SOURCE TEXT
<<<<
OK. Hit the Ctrl+A keys to mark the whole area. Then set the colour of a tool as dark red for instance.Choose the tool "Bucket with paint" (sixth icon of the right column in the tool bar on left) Then "discharge" the colour into the marked area.You should obtain the red background.


----------



## Vic Balshaw (Dec 9, 2009)

Ok have a deep red background, used the Ctl-Backspace to fill it


----------



## Wurger (Dec 9, 2009)

OK. Click the T letter in the tool bar and tape a text with black letters for instance. If you need a different letter shape choos other fonts simply. Also if you want to add any effect to the text shape ( bending for instance ) you have to do now with the menu for text.


----------



## Vic Balshaw (Dec 9, 2009)

It is done


----------



## Wurger (Dec 9, 2009)

Then press the Ctrl key and keeping down click with left mouse button on the text layer bar ( name/tittle) in the window "layers" in the right down corner of the PS window. You should get the text marked.


----------



## Vic Balshaw (Dec 9, 2009)

I have it. I'm also making up a tutorial as we progress


----------



## Wurger (Dec 9, 2009)

Nice.

Now click with LMB the bar (name/title) of the background in the "Layers" window.Then hit Ctrl+C keys.The next step click with LMB the text bar and then hit Ctrl+V to paste a new layer.You should get something like that.


----------



## Vic Balshaw (Dec 9, 2009)

I think I have got it, my screen looks the same


----------



## Wurger (Dec 9, 2009)

OK. Now switch off the text layer by clicking with LMB on the icon with the black eye on the layer bar.
Then click the new just added layer with LMB and then RMB.Choose the Mixing options ( or sometning similar) from the new opened menu.You should get something like this below.
>>>>
REQUIRED WORK
Could you repeat the Photoshop thread between "Then click the" and "like this below.", inclusive, swapping "Mixing options" for "Blending Options"?

DATA LINES
<<<<
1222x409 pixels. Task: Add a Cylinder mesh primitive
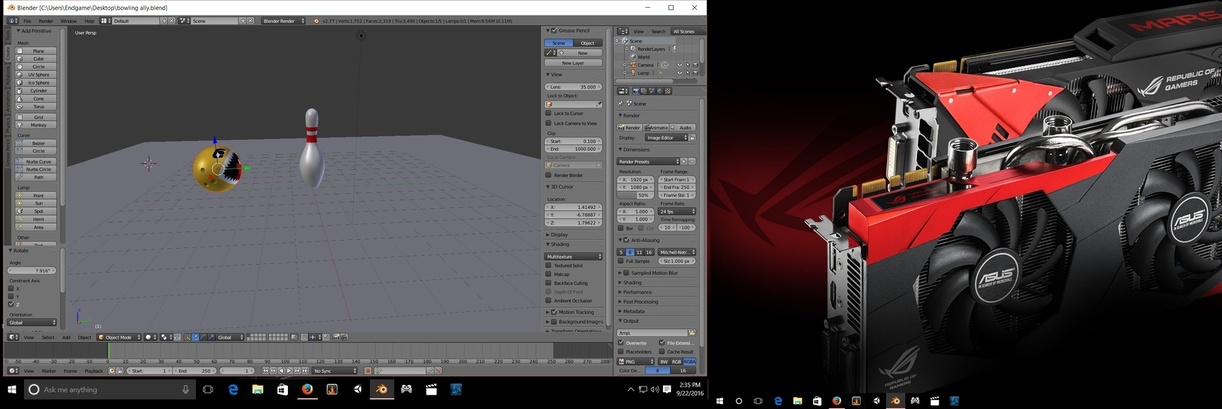point(38,91)
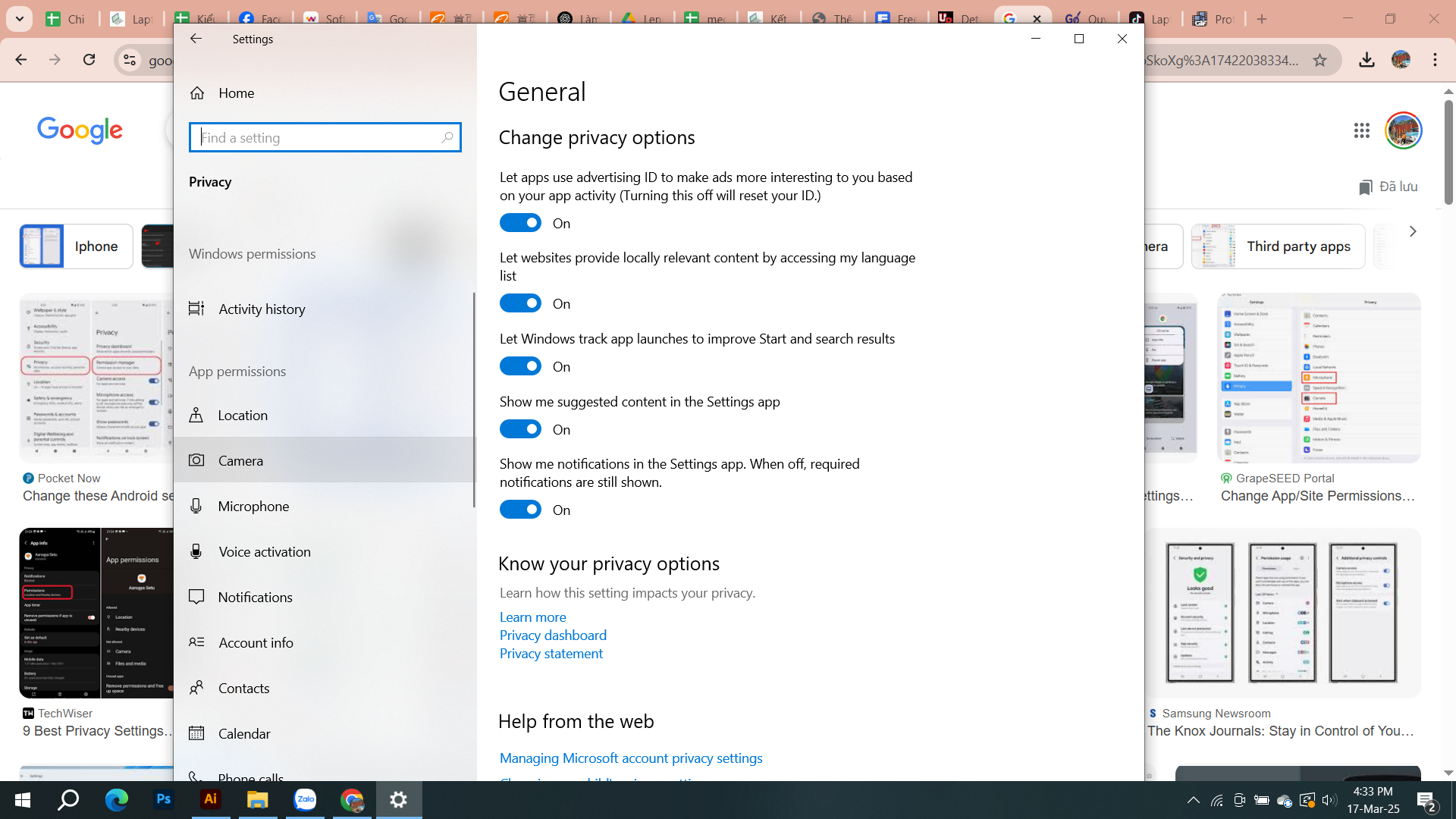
>>>>
REPLY TO THE EXERCISE
Then click the new just added layer with LMB and then RMB.Choose the Blending Options ( or sometning similar) from the new opened menu.You should get something like this below.